Directions: Below are the records. Gather each line that holds "computer".

_ _ _ _ _

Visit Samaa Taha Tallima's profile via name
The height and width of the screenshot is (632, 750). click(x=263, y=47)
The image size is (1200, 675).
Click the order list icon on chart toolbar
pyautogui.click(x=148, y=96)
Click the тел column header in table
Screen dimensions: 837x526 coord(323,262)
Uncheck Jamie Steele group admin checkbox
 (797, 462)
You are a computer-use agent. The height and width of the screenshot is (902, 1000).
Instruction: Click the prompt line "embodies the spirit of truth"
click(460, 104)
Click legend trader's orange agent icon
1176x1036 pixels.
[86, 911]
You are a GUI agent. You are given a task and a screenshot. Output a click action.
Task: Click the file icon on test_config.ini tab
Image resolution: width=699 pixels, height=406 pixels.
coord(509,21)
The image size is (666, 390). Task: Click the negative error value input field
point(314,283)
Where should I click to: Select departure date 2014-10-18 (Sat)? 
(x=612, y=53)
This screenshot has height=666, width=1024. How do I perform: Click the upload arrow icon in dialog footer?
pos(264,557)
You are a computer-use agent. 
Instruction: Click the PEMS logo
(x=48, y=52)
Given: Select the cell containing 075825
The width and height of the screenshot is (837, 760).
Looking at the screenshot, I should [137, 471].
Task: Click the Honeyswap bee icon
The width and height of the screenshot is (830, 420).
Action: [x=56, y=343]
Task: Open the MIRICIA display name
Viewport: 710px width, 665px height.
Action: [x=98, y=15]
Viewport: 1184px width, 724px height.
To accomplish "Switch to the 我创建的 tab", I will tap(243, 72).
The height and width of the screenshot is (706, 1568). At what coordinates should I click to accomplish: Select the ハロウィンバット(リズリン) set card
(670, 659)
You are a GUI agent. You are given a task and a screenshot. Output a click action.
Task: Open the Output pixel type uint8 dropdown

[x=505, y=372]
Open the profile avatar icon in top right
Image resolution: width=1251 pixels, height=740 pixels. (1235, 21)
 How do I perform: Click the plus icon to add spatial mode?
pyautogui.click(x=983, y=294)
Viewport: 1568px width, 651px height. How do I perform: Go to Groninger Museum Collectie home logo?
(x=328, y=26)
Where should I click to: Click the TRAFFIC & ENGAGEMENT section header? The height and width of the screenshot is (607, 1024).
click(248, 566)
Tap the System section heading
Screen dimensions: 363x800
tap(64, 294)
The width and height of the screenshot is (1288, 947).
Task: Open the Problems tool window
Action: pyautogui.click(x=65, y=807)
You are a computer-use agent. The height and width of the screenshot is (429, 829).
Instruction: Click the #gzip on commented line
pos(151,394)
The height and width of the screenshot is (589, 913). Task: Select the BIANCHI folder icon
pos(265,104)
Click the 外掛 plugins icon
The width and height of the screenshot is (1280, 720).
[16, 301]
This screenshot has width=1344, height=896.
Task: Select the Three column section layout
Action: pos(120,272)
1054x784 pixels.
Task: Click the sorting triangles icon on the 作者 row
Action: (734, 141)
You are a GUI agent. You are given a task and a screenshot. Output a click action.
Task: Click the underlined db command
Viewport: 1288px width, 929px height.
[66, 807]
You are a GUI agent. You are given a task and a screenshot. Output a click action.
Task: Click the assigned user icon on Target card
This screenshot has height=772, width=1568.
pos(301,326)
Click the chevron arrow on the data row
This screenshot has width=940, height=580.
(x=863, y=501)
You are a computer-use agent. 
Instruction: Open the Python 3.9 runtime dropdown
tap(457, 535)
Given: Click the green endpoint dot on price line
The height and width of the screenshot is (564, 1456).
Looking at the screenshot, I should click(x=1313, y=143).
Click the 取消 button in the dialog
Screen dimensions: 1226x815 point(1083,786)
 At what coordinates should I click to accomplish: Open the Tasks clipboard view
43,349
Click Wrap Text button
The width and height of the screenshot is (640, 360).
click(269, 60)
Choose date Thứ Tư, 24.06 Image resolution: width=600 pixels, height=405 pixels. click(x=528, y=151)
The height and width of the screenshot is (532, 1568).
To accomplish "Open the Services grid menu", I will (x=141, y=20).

_ _ _ _ _

Answer space:
You are a computer-use agent. The height and width of the screenshot is (902, 1000).
You are a computer-use agent. 
You are a computer-use agent. The height and width of the screenshot is (429, 829).
You are a computer-use agent. 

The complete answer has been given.